PROBLEM REQUIREMENTS => Output the data below only from the line containing "Switch to the Benutzer & Rechte tab" up to and including the line containing "Given: Click the 15:00 kickoff time", exact and with the pictures left out.

DATA FOR THE TASK =>
Content starts
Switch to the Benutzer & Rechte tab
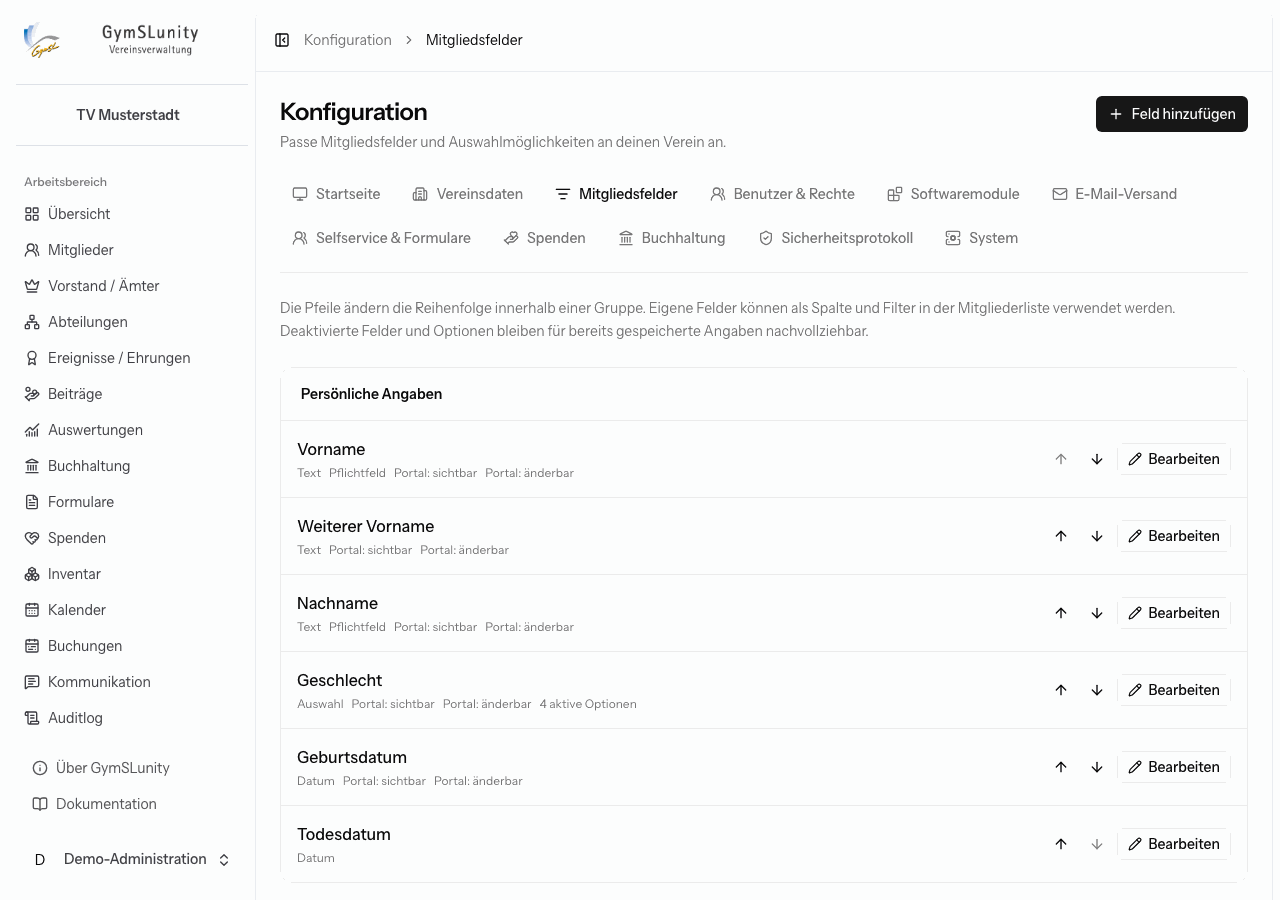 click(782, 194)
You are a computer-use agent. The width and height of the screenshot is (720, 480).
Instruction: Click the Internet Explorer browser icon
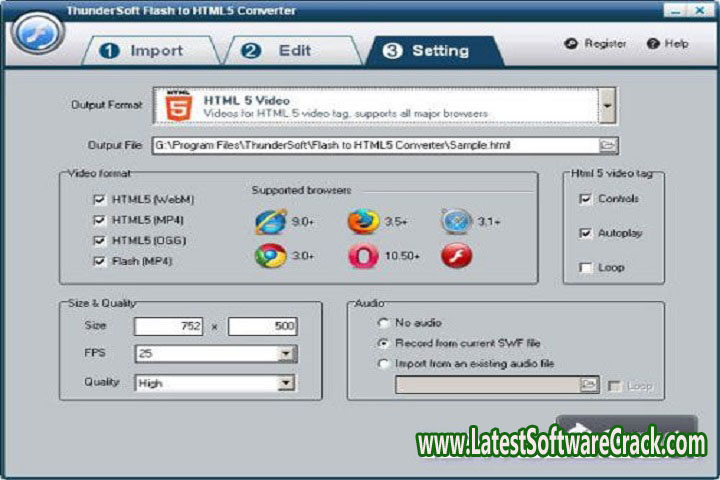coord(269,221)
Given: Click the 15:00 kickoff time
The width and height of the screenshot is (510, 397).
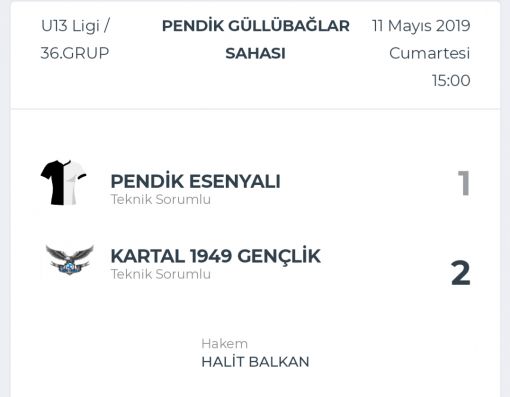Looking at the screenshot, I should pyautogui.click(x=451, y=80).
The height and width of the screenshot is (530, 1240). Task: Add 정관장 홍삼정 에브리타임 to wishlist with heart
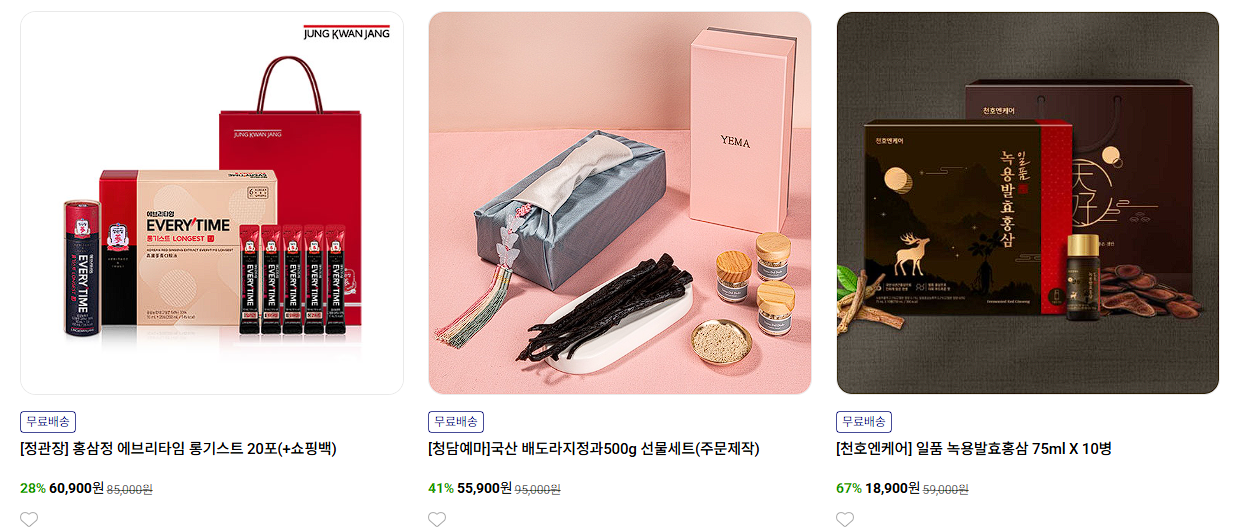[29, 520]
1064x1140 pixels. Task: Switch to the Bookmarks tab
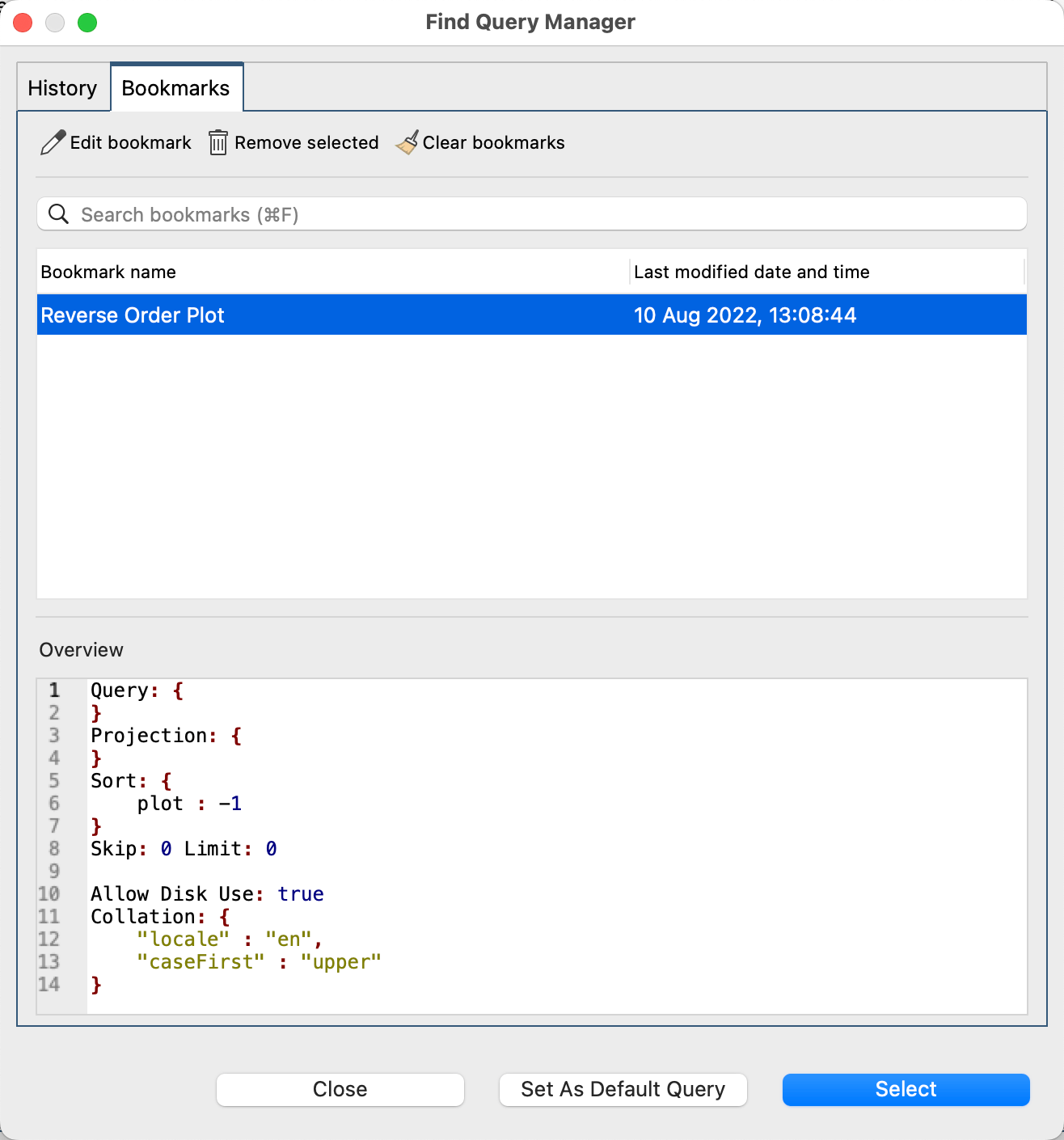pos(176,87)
Content ends
Content starts
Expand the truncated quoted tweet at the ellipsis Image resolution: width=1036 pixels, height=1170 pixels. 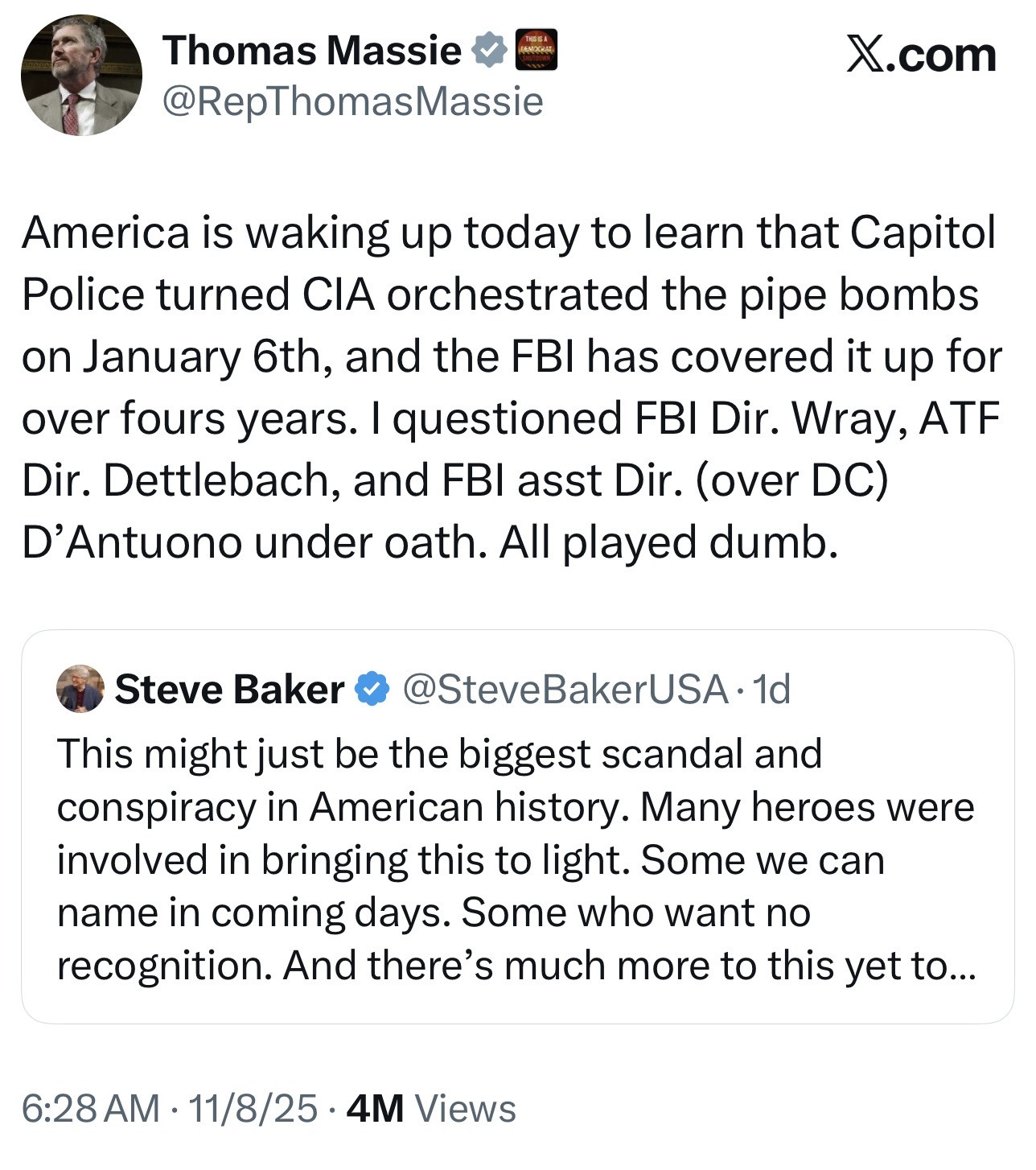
Content ends
Content starts
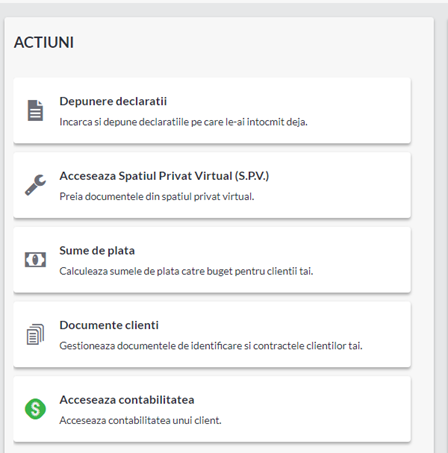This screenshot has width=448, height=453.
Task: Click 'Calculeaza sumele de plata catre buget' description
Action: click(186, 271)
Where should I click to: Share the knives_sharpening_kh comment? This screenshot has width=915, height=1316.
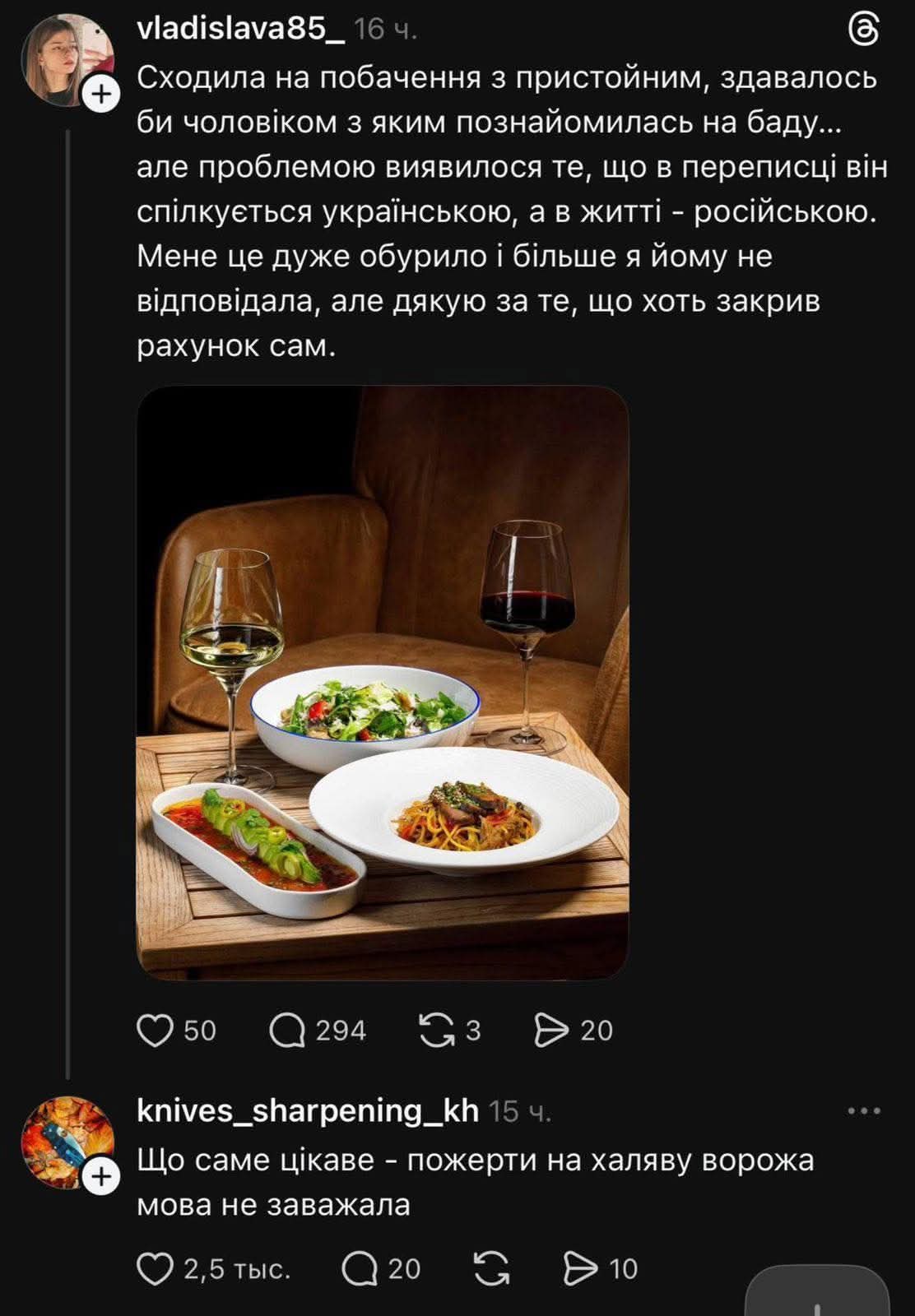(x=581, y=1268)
Content ends
ANSWER BOX =>
Switch to the Benutzer & Rechte tab
 click(782, 194)
You are a computer-use agent. The width and height of the screenshot is (720, 480).
Instruction: Click the Internet Explorer browser icon
coord(269,221)
Given: Click the 15:00 kickoff time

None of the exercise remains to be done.